EXERCISE DIRECTIONS —
Arrange every one of the lines below as a Markdown table with the columns Row and Line, numbering the rows in order and leaving out the blank lines.

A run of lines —
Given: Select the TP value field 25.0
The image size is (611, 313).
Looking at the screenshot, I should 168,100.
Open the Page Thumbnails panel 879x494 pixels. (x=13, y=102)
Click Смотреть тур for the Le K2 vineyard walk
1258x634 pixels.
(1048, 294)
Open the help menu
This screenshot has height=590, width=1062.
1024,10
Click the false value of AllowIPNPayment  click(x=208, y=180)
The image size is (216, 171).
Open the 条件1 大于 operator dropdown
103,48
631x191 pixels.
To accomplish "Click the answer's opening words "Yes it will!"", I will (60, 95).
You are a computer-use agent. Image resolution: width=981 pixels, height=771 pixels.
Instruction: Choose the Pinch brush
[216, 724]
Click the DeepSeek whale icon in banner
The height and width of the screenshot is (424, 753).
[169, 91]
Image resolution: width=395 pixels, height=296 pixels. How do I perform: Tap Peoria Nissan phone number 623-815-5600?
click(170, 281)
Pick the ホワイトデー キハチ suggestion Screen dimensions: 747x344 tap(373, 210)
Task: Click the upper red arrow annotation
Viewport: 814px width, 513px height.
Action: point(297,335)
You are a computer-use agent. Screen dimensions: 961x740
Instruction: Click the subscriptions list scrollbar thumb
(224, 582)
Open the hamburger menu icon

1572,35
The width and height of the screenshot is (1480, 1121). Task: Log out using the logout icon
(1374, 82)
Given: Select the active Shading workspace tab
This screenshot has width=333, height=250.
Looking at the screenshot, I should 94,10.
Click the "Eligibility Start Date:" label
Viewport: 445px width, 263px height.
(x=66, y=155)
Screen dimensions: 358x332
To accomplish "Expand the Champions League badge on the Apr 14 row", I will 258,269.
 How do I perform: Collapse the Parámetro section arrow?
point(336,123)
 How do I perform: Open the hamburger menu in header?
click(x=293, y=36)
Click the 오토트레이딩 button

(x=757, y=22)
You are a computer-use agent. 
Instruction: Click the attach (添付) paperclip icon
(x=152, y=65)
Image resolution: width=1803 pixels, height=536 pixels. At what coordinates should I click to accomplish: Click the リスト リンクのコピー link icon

SOLUTION FOR THIS PROBLEM —
| Row | Line |
|---|---|
| 1 | Given: Select the TP value field 25.0 |
| 2 | The image size is (611, 313). |
| 3 | Looking at the screenshot, I should 168,100. |
| 4 | Open the Page Thumbnails panel 879x494 pixels. (x=13, y=102) |
| 5 | Click Смотреть тур for the Le K2 vineyard walk |
| 6 | 1258x634 pixels. |
| 7 | (1048, 294) |
| 8 | Open the help menu |
| 9 | This screenshot has height=590, width=1062. |
| 10 | 1024,10 |
| 11 | Click the false value of AllowIPNPayment  click(x=208, y=180) |
| 12 | The image size is (216, 171). |
| 13 | Open the 条件1 大于 operator dropdown |
| 14 | 103,48 |
| 15 | 631x191 pixels. |
| 16 | To accomplish "Click the answer's opening words "Yes it will!"", I will (60, 95). |
| 17 | You are a computer-use agent. Image resolution: width=981 pixels, height=771 pixels. |
| 18 | Instruction: Choose the Pinch brush |
| 19 | [216, 724] |
| 20 | Click the DeepSeek whale icon in banner |
| 21 | The height and width of the screenshot is (424, 753). |
| 22 | [169, 91] |
| 23 | Image resolution: width=395 pixels, height=296 pixels. How do I perform: Tap Peoria Nissan phone number 623-815-5600? |
| 24 | click(170, 281) |
| 25 | Pick the ホワイトデー キハチ suggestion Screen dimensions: 747x344 tap(373, 210) |
| 26 | Task: Click the upper red arrow annotation |
| 27 | Viewport: 814px width, 513px height. |
| 28 | Action: point(297,335) |
| 29 | You are a computer-use agent. Screen dimensions: 961x740 |
| 30 | Instruction: Click the subscriptions list scrollbar thumb |
| 31 | (224, 582) |
| 32 | Open the hamburger menu icon |
| 33 | 1572,35 |
| 34 | The width and height of the screenshot is (1480, 1121). Task: Log out using the logout icon |
| 35 | (1374, 82) |
| 36 | Given: Select the active Shading workspace tab |
| 37 | This screenshot has width=333, height=250. |
| 38 | Looking at the screenshot, I should 94,10. |
| 39 | Click the "Eligibility Start Date:" label |
| 40 | Viewport: 445px width, 263px height. |
| 41 | (x=66, y=155) |
| 42 | Screen dimensions: 358x332 |
| 43 | To accomplish "Expand the Champions League badge on the Apr 14 row", I will 258,269. |
| 44 |  How do I perform: Collapse the Parámetro section arrow? |
| 45 | point(336,123) |
| 46 |  How do I perform: Open the hamburger menu in header? |
| 47 | click(x=293, y=36) |
| 48 | Click the 오토트레이딩 button |
| 49 | (x=757, y=22) |
| 50 | You are a computer-use agent.  |
| 51 | Instruction: Click the attach (添付) paperclip icon |
| 52 | (x=152, y=65) |
| 53 | Image resolution: width=1803 pixels, height=536 pixels. At what coordinates should I click to accomplish: Click the リスト リンクのコピー link icon |